Comme avec Le Sang du vampire, les deux films vus à la suite en double programme thématique, nous voici en territoire British, cartographie des classes sociales et radiographie d’une libido très encadrée, sinon orientée vers l’homosexualité dès l’adolescence scolaire et son refus institutionnel de la mixité, dès lors visualisée, en catharsis lucrative, sur l’écran du « genre » horrifique. Le magicien qui ne vous veut pas du bien jette son dévolu sur une héritière nationale, la belle, talentueuse et twisteuse Yvonne Romain, précédemment admirée en mère éphémère involontaire dans La Nuit du loup-garou de Terence Fisher. Il ira jusqu’à la violer, sans le secours de l’anachronique GHB ; du reste, elle oubliera tout, ne se souviendra de rien, dans ce métrage alimenté au passé, au témoignage d’une veuve magnanime et magnanienne, à la biographie à (r)établir par le journaliste-protagoniste.
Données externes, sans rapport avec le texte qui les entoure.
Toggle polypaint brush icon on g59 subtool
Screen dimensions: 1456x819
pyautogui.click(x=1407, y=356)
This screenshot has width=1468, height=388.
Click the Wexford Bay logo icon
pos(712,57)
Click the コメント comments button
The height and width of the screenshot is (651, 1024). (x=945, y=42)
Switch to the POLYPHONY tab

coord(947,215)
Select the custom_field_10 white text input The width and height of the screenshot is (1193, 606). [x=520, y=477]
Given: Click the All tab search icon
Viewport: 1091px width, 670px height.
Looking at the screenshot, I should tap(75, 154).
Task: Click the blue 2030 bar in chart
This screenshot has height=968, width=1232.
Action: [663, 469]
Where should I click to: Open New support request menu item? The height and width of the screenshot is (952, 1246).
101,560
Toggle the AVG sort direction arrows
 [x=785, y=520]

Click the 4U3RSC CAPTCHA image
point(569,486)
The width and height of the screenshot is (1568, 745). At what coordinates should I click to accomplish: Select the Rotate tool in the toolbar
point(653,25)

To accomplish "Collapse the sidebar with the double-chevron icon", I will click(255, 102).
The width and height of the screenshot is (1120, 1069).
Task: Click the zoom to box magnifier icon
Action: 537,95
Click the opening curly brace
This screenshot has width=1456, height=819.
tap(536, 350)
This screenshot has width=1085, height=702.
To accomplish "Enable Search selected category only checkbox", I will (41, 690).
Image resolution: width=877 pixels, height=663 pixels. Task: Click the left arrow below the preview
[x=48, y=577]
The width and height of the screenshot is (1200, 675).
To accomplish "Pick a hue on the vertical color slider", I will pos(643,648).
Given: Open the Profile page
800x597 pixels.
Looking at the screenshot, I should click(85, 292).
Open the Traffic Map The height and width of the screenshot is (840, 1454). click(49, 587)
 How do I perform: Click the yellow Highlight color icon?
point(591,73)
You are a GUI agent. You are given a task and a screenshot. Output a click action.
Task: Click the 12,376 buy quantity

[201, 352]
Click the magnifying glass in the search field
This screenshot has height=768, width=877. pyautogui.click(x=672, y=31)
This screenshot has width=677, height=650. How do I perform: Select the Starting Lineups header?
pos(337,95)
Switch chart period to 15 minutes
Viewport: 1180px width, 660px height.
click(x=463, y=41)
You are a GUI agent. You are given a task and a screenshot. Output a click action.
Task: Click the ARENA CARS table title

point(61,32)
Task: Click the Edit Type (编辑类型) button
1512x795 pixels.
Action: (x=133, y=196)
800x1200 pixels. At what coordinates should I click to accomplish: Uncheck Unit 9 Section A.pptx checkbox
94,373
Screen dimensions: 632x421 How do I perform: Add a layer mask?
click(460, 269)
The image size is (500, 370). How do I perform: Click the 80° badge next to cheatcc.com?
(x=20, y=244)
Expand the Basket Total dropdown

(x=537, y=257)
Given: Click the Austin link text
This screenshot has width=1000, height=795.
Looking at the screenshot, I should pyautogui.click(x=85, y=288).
Berlin, 1948 : nanti de ce duel indice fourni par l’objet anthropomorphe, notre héros – aux traits de William Sylvester, pas encore enrôlé dans par Kubrick en 2001 ou à bord du zeppelin de Robert Wise – un brin falot et néanmoins perspicace finira par percer le mystère, ou plus exactement par assister à sa conclusion morale. La coda encagée à la Scanners voit ainsi le ventriloque prisonnier de son sujet, le maître dompté puis remplacé par l’esclave, tour de passe-passe hégélien physique et vocal. L’érotisme morbide du métrage rappelle celui du Voyeur, spécialement via la partenaire de l’artiste (Sandra Dorne, remarquable et remarquée), blonde mature aux bas noirs, à la cigarette frustrée, à la soumission d’automate en écho à la première victime du cher Mark Lewis itou réflexif. La pauvre assistante se verra illico supplantée par une jeunette alerte, liquidée par le pantin soi-disant laid. En rime visuelle au hors-champ de l’assassinat, remarquez la tête écrabouillée d’une seconde marionnette, avatar imparfait à l’image de la jeune première, futur urne de son âme pareillement confisquée.



Ici, on baise en bagnole, dans les loges, dans une chambre d’hôtel, en présage à la vulgarité dépressive et distanciée de Frenzy. Fausse barbe et faux patronyme italien, faux cils et fausse idylle – les masques du spectacle et de la mort, voire de l’amour à mort, avec ou sans Resnais à Marienbad, défigurent au propre et au figuré la danse macabre immobile de pantins très humains, comme minés de l’intérieur, spoliés de leur forces vives, par l’on ne sait quel pouvoir maléfique (ou alors par une blessure historique trop sue), irréductible aux agissements du grand garnement, fantômes atones en parallèle à l’effervescence consommatrice, esthétique, ludique et priapique des années 60, surtout au royaume de Sa Majesté. La Poupée diabolique, avec sa précision désargentée, avec sa distribution de bon aloi, avec sa modeste radicalité de mauvais rêve éveillé, fascine assez, bien conduit (discrètes solarisations incluses) par un inconnu à ses débuts, apparemment chapeauté (dixit le producteur Richard Gordon) par son compatriote Sidney J. Furie – du contrôle des esprits et des corps à proximité de la Tamise jusqu’à L’Emprise d’une femme (Barbara Hershey for ever) abusée sexuellement et violemment à domicile, au sein du climatisé cauchemar américain de la fin des seventies, le cinéma anglophone soliloque et portraiture une sensibilité singulière autant que collective disloquée par les séquelles d’Auschwitz, lieu ultime de dépersonnalisation, de réification, d’extermination, et mise à mal par les promesses sinistres du libéralisme capitaliste à la mode Reagan, ère de la boîte à rythmes, de la virtualité boursière et du X domestique en vidéo, simulacres et s(t)imulations à la Baudrillard ou à la Patrick Bateman, American Psycho plus que jamais d’actualité.